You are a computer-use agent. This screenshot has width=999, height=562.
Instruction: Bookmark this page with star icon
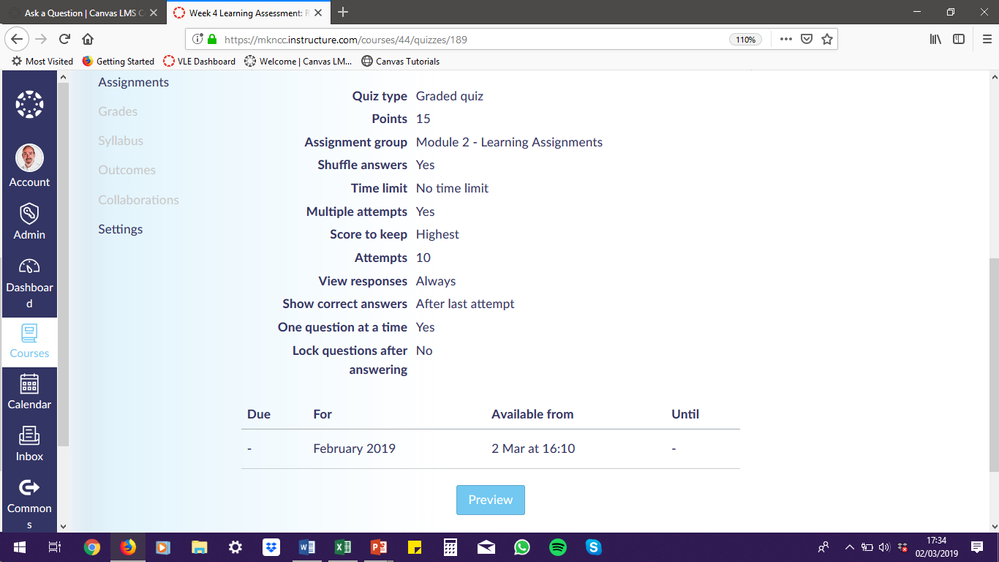pos(827,39)
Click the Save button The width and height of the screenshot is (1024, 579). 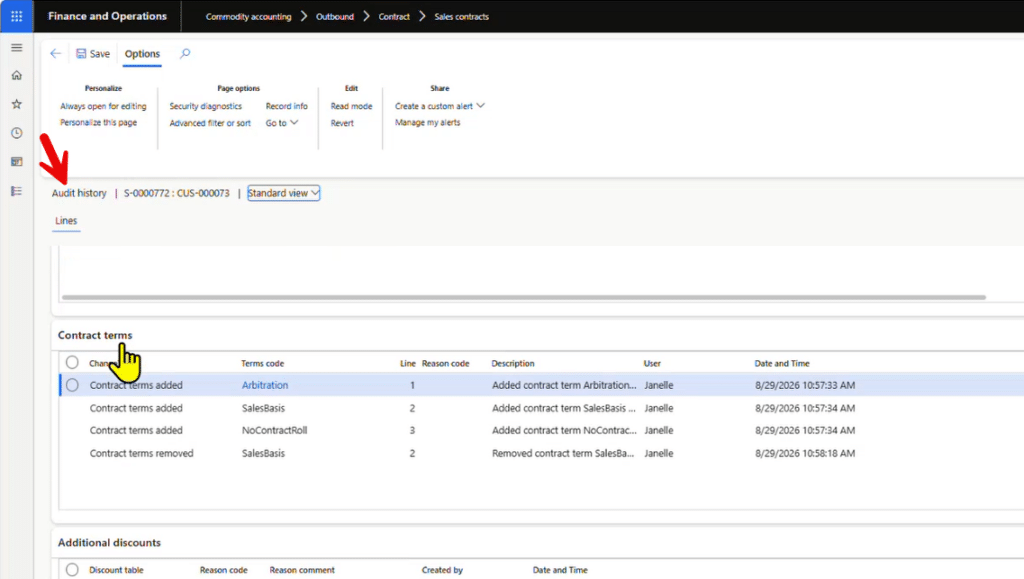[x=93, y=54]
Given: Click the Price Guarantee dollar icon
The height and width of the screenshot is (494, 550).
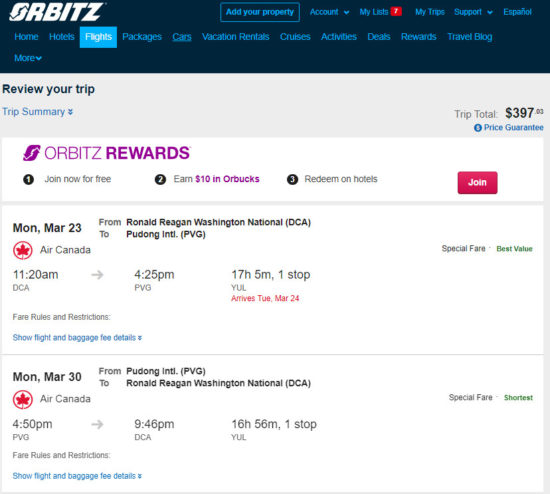Looking at the screenshot, I should (477, 128).
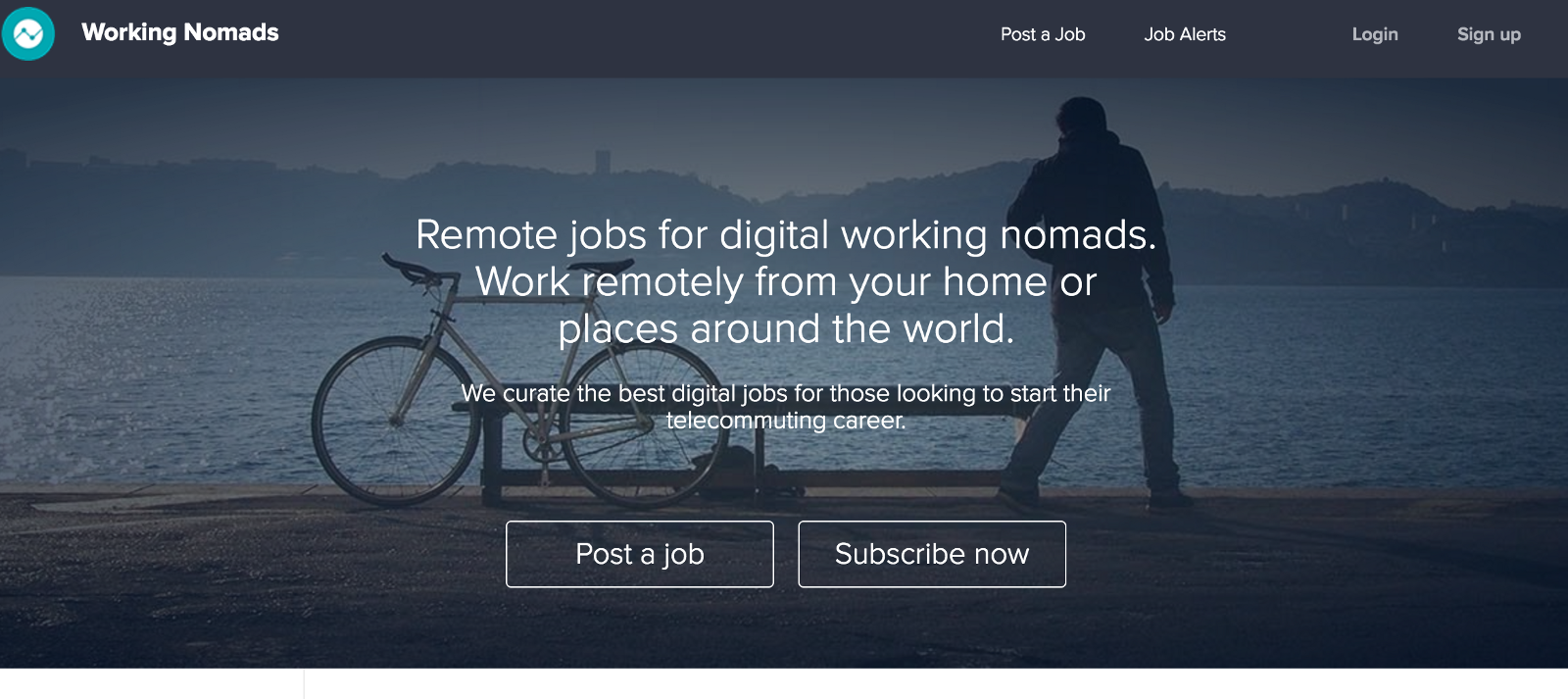Click the Subscribe now button
Screen dimensions: 1568x699
(x=932, y=554)
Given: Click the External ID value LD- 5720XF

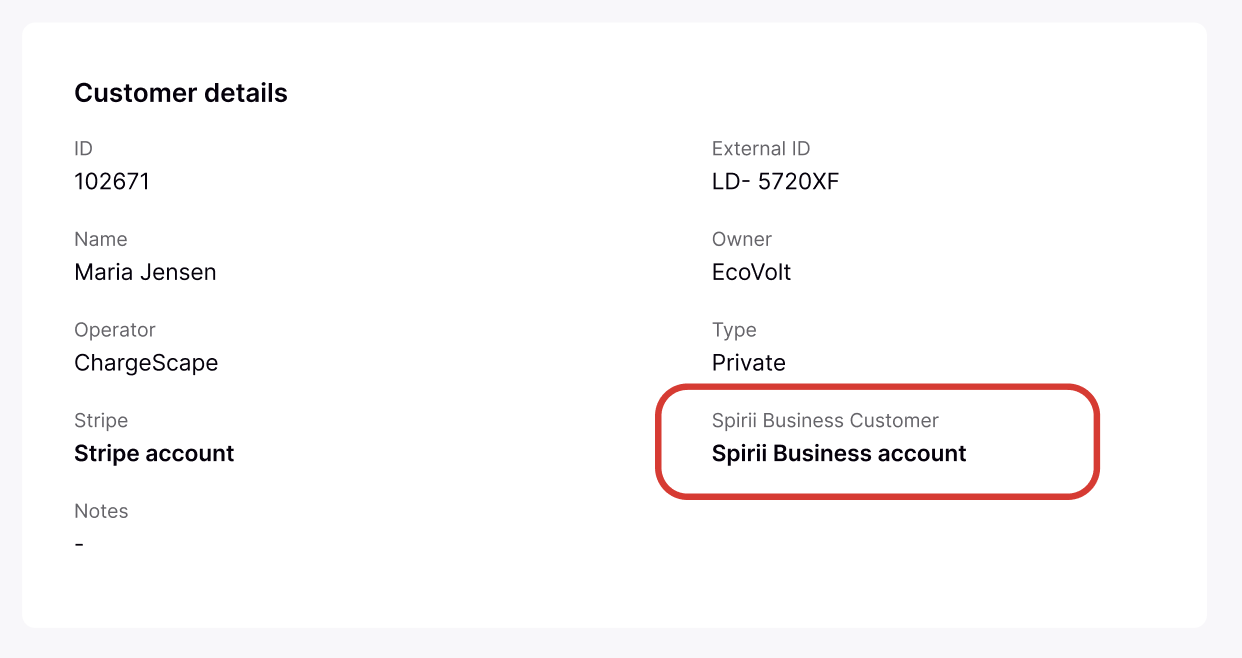Looking at the screenshot, I should point(775,182).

» **TASK REQUIREMENTS**
From the line that contains "The height and" down to the last line of the entries above, copy every line exactly and leave out the pictures.

» **THE COMPLETED TASK**
The height and width of the screenshot is (494, 550).
Looking at the screenshot, I should (477, 128).
Click the Subscribe now button
Screen dimensions: 1568x699
(x=932, y=554)
Given: Click the External ID value LD- 5720XF

Looking at the screenshot, I should point(775,182).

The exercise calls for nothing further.